Outpatient Prospective Payment System Final Rule
The Outpatient Prospective Payment System (“OPPS”) final rule (“OPPS Rule”) changes the definition of “direct supervision” for on-campus hospital outpatient departments and off-campus provider-based departments. The definition requires immediate physician availability, meaning that the physician must be physically present, interruptible, and able to furnish assistance and direction during the procedure. The definition does not require that the physician be present on the hospital’s campus. So long as the physician remains physically available, interruptible, and can provide assistance upon notice, the direct supervision requirement will be met. Additionally, physicians providing direct supervision in off-campus provider-based departments will no longer need to remain within the four walls of that department to comply with the new definition of direct supervision. This change provides hospitals with flexibility in this area and will become effective January 1, 2011. The OPPS Rule also stated that CMS will not enforce the direct supervision requirement for therapeutic services furnished in critical access hospitals and certain rural hospitals during 2010 and 2011.
The OPPS Rule also established “non-surgical extended duration therapeutic services,” a new category of 16 services which require direct physician supervision during the services’ “initiation period.” The initiation period is “the beginning portion of the non-surgical extended duration therapeutic service which ends when the patient is stable and the supervising physician believes the remainder of the service can be delivered safely under general supervision without the physician’s presence on the hospital campus or in the off-campus provider based department of the hospital.” CMS announced that it is considering using the CMS’ Federal Advisory Panel on Ambulatory Classification Groups (APC Panel) as the independent technical committee that would review requests for consideration of supervision levels and make recommendations to CMS regarding the appropriate levels.
Finally, the CPT Editorial Panel is revising its guidance for critical care codes 99291 and 99292 to specifically state that, for hospital reporting purposes, critical care codes do not include the specified ancillary services.

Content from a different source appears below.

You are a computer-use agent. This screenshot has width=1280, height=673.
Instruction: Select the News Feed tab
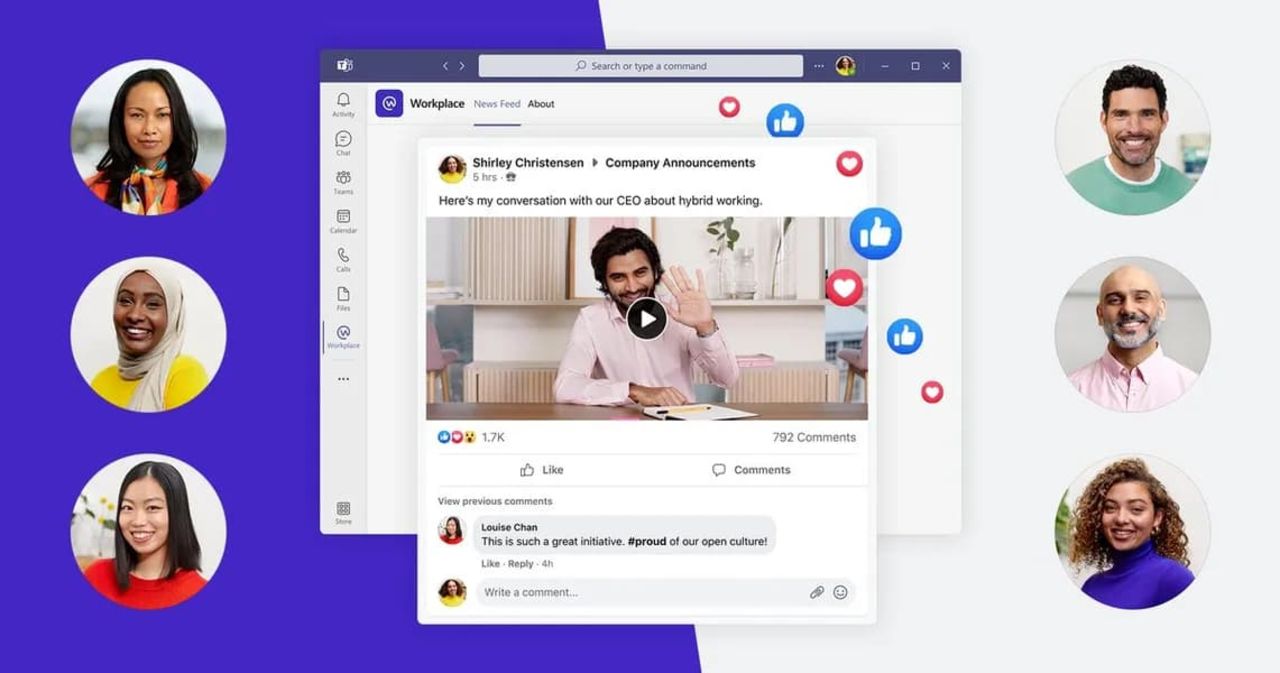(x=497, y=103)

Beginning in 2011, hospitals will be able to separately report ancillary services provided in conjunction with critical care. These ancillary services include, but are not limited to, electrocardiograms, chest X-rays, and pulse oximetry. Although hospitals can report these services separately, they will not receive separate payment for the ancillary services. CMS has included the costs for ancillary services in the critical care APC payment rate based on historical claims data where the cost of these services was included. CMS is requesting comments on this issue so hospitals should consider providing feedback about how CMS should handle the revision of the CY 2011 critical care codes, specifically with respect to separate payment for the services.
Both the Fee Schedule Rule and the OPPS Rule discussed in this article will have sweeping effects on the medical community. Hospitals and physicians need to be aware of these changes, some of which will take effect almost immediately.